=== Information given ===
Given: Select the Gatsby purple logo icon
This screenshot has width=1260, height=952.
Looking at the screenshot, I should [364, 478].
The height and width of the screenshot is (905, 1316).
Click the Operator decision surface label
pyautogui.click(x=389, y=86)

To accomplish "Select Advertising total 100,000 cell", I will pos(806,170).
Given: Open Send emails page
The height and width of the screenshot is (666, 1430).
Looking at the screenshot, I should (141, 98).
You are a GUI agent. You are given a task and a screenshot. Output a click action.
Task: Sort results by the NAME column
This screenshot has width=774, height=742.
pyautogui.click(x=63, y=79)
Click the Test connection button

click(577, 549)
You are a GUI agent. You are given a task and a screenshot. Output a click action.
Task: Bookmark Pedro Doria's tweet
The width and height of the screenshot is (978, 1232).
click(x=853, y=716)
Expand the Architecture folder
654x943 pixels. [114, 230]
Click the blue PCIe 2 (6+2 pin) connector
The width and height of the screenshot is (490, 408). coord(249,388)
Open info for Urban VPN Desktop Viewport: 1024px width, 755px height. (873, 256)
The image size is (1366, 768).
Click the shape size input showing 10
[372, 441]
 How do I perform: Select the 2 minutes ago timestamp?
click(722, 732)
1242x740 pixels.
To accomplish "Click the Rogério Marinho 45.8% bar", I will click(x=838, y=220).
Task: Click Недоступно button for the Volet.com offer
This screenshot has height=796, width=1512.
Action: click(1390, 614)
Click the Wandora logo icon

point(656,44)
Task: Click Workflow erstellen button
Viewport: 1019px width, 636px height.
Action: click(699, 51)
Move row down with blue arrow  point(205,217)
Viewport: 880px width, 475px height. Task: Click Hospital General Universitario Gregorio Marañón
===
## Exercise details
Copy each line above that has the word "will".

## Expected output
To accomplish "Select Advertising total 100,000 cell", I will pos(806,170).
To accomplish "Click the Rogério Marinho 45.8% bar", I will click(x=838, y=220).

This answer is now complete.